Figure 8. STING protein level is reduced in Tollip^−/− mouse heart tissue.

(A) H&E staining of fixed mouse heart from indicated genotypes (top). Top images showing the whole heart and bottom images showing enlarged view of cardiomyocytes. Scale bars, 500 μm (upper panels) and 10 μm (lower panels).

(B) Fluorescent immunohistochemistry staining with anti-STING (top, and enlarged view at the middle) or Isotype antibody (bottom). STING in green and DAPI in blue. Scale bars, 60 μm (upper panels) and 10 μm (middle and lower panels).

(C) A representative enlarged view of cardiomyocytes in wild type heart stained for H&E (left) anti-STING (right) using adjacent tissue slides cut from the same paraffin-embedded block. Dotted lines indicate the same three cardiomyocytes from both images. Scale bars, 10 μm (both panels).

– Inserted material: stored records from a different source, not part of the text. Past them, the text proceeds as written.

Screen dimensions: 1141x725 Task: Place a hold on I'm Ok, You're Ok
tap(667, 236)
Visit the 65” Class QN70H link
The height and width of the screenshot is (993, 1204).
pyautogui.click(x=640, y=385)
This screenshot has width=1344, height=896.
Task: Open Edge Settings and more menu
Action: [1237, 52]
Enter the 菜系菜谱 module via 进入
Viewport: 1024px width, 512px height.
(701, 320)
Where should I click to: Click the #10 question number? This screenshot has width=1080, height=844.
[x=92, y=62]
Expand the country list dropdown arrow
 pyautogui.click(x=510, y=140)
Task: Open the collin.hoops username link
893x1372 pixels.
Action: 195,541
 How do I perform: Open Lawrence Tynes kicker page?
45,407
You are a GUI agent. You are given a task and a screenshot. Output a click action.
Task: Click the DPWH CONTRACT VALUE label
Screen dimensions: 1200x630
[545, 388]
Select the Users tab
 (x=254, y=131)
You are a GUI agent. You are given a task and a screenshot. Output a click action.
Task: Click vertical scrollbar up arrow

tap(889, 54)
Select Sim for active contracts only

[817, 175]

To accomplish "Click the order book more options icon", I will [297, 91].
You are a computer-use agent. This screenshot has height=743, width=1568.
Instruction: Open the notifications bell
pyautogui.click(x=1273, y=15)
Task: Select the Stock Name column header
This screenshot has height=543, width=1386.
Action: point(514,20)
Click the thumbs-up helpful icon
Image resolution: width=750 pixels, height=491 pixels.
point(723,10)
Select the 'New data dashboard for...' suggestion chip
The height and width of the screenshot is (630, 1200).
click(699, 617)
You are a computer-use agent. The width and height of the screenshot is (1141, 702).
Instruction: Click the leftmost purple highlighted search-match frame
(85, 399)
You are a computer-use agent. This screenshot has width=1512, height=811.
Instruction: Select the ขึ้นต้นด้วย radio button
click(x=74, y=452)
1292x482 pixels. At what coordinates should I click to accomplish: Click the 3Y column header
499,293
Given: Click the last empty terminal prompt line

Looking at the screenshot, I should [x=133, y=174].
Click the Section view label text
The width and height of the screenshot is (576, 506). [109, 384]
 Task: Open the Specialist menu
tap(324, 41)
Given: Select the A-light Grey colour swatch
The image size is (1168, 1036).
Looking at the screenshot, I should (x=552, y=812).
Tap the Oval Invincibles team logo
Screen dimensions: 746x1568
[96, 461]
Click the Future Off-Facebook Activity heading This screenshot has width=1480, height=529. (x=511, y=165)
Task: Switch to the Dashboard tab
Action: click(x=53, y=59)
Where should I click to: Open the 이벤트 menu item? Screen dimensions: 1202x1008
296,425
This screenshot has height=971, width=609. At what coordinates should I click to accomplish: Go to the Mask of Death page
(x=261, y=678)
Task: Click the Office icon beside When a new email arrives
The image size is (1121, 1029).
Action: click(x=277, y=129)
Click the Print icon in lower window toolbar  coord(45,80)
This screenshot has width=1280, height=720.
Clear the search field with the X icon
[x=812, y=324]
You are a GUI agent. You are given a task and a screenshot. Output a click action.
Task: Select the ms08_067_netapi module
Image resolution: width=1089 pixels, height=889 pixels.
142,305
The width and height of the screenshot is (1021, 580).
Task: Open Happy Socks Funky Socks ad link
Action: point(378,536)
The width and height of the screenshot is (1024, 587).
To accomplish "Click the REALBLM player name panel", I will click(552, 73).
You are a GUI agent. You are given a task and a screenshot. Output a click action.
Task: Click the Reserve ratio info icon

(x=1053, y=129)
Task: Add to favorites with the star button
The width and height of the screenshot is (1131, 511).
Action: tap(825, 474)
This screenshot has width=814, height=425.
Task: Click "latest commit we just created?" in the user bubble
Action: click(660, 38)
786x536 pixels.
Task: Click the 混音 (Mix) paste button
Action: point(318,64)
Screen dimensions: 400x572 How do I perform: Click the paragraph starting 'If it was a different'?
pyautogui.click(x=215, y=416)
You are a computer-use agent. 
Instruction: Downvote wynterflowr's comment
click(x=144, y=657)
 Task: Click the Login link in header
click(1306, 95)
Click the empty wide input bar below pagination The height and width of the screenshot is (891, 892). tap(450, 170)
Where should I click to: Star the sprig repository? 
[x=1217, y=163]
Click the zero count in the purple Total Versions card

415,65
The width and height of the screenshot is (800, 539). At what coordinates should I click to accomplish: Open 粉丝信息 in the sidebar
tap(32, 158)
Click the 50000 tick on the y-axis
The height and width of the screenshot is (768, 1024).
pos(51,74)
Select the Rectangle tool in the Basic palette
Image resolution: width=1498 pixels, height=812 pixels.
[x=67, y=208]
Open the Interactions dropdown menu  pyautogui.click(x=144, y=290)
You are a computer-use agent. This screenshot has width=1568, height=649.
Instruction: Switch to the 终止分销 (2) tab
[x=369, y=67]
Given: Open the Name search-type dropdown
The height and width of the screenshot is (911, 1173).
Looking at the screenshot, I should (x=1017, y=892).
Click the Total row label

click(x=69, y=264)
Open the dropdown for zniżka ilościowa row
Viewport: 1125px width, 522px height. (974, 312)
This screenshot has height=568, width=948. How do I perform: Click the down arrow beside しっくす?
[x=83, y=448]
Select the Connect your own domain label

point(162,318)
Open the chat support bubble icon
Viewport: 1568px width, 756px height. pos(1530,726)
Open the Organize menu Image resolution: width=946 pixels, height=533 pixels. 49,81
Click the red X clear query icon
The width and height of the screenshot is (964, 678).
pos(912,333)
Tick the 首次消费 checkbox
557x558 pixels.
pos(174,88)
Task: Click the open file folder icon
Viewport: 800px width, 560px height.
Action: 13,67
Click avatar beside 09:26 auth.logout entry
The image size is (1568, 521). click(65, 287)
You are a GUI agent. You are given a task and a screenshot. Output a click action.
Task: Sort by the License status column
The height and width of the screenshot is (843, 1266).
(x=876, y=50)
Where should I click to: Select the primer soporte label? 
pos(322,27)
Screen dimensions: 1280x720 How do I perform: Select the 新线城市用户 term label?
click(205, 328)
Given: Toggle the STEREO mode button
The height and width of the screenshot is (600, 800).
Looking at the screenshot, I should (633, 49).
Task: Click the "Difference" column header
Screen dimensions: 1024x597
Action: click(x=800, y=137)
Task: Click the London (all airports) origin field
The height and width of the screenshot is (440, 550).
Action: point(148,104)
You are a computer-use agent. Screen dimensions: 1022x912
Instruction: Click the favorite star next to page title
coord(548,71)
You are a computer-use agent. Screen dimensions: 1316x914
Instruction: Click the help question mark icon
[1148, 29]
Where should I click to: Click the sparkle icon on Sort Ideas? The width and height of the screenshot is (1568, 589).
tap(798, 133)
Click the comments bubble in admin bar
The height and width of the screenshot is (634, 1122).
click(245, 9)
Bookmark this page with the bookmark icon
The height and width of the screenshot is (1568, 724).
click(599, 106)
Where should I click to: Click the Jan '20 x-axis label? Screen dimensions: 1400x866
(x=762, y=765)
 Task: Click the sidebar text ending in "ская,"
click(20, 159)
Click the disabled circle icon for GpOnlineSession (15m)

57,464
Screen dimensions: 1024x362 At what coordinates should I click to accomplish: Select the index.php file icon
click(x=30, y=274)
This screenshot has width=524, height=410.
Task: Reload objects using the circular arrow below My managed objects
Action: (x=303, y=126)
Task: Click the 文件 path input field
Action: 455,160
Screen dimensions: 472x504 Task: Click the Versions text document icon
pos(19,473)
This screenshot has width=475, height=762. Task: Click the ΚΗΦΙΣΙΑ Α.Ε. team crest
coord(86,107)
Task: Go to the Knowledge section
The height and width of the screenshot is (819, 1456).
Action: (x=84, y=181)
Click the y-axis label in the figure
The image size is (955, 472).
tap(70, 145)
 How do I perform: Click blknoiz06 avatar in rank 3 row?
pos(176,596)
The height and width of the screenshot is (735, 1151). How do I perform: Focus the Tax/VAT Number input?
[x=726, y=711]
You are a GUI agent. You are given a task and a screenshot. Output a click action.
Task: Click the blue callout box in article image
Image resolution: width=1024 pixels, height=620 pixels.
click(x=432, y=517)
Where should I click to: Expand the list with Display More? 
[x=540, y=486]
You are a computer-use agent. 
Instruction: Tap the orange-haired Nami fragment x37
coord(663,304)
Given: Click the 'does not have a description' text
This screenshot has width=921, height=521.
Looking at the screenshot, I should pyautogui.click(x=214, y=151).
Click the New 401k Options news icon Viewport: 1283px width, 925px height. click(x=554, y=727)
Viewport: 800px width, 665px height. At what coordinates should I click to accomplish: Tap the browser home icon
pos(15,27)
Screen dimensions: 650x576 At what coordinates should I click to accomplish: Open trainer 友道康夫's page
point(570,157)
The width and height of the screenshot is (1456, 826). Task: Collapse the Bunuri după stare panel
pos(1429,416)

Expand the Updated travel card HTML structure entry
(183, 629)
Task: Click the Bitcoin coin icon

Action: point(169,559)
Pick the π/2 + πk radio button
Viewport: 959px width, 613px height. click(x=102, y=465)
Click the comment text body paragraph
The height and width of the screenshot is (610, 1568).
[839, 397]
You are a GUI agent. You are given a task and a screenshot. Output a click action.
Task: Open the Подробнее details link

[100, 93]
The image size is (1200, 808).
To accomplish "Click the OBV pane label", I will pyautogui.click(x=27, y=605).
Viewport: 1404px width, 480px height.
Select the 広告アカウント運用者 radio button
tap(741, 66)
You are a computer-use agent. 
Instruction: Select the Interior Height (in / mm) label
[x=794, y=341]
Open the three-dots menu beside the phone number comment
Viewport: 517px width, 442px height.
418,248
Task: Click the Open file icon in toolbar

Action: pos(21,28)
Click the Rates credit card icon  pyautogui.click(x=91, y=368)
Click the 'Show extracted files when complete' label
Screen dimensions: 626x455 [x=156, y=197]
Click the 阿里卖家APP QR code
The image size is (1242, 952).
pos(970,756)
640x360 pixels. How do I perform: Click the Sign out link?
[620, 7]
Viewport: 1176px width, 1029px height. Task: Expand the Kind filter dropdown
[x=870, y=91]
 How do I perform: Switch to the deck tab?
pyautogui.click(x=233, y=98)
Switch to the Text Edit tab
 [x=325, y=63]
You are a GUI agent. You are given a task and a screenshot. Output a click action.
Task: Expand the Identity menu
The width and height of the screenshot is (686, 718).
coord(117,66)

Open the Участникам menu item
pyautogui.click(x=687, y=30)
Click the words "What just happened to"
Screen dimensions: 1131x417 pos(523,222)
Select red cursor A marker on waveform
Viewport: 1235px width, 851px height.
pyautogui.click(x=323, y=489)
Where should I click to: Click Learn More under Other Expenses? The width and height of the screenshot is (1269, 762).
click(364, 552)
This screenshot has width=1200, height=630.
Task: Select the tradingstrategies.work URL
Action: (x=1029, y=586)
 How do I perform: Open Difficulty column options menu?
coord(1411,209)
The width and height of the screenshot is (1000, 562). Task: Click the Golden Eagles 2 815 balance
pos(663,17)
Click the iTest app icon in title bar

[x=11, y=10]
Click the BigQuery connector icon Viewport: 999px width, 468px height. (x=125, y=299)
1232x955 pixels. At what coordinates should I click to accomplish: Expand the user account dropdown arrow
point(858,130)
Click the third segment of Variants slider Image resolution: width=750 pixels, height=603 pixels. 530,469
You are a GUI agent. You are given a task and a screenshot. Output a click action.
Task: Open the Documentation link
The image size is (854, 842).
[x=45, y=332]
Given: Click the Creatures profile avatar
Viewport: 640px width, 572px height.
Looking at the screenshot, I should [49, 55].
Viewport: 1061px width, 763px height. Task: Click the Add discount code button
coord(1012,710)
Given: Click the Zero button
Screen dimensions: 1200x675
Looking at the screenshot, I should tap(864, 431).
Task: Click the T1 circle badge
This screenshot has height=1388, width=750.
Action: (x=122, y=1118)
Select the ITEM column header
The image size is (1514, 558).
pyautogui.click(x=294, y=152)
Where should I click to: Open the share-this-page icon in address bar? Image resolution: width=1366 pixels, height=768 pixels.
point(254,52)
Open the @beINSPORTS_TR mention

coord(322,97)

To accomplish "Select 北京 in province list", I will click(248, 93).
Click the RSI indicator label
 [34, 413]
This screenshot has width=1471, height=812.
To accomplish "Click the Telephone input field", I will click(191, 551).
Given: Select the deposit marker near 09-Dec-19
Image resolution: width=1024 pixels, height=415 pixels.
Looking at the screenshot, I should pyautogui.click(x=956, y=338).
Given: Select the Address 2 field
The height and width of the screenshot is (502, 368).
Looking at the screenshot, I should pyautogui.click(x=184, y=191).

(D) Quantification of STING protein fluorescent intensity from B. Four separate areas were chosen from each heart and 25 region-of-interests (ROIs) were randomly chosen from each area (see Supplementary Figure 3). STING fluorescent signal intensity from 100 ROIs are showing for each genotype. ****, P < 0.001. Error bars represent the SEM. Unpaired Student’s t test (2-sided).

Experiments were repeated three times using different mouse of each genotype.